The South Carolina Policy Council – the parent organization of The Nerve – has recommended earmark-reform changes to state law, including requiring that earmark requests be posted to a “designated location on the Statehouse website within 24 hours of the request, creating a real-time earmark transparency dashboard for the public.”
Large wish lists
The proposed budget earmarks for fiscal 2026-27 primarily would come out of more than $1 billion in existing and expected state surplus funds, according to House and Senate budget records.
And, as The Nerve reported in May, those surpluses don’t include an additional $369.4 million in one-time funds that the state Board of Economic Advisors projected would be available to the joint budget conference committee tasked with working out differences between their respective chamber’s approximately $44 billion total state budget versions for the upcoming fiscal year.

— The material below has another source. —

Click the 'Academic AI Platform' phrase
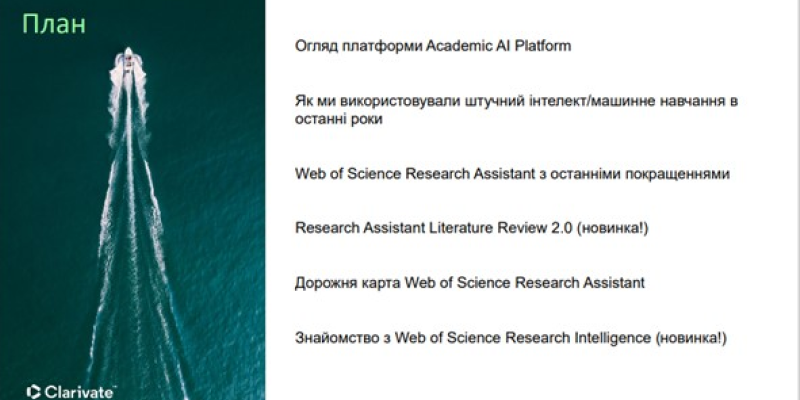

The six-member conference committee includes House Ways and Means Committee Chairman Bruce Bannister, R-Greenville, and Senate Finance Committee Chairman Harvey Peeler, R-Cherokee. As The Nerve revealed in its May story, Bannister led all lawmakers in the total amount of proposed individual earmarks ($20.6 million in seven requests), with Peeler 4th in that category ($9.9 million in nine requests).
The Nerve’s review also found that Democratic lawmakers made plenty of earmark requests. Rep. Jackie Hayes, D-Dillon, for example, topped all lawmakers in the total number of individual requests – 14 that would cost taxpayers a collective $2.9 million – while Senate Minority Leader Brad Hutto, D-Orangeburg, made nine requests totaling $3.9 million.
Hayes and Hutto are members of the joint budget conference committee, which was appointed on May 7. The other two conference committee members are House Majority Leader Davey Hiott, R-Pickens, who did not seek reelection this year; and Sen. Tom Davis, R-Beaufort, who is chairman of the Senate Labor, Commerce and Industry Committee.
Hiott and Hayes sit on the Ways and Means Committee, while Davis and Hutto serve on Senate Finance.
The joint conference committee’s compromise budget version for the upcoming fiscal year hasn’t yet been released publicly, and no public committee meetings were scheduled for this week. The full House and Senate are scheduled to reconvene today at noon.
A final budget version will go to Republican Gov. Henry McMaster, who will decide whether to issue vetoes, including for any appropriated earmarks. Ironically, in his budget veto message last year for the current fiscal year budget, McMaster praised lawmakers for pausing their earmark-spending habits.
“Finally, I applaud the General Assembly for their remarkable evolution and the strides made with the disclosure of earmarked appropriations, which were previously shielded from public scrutiny or debate,” the governor said.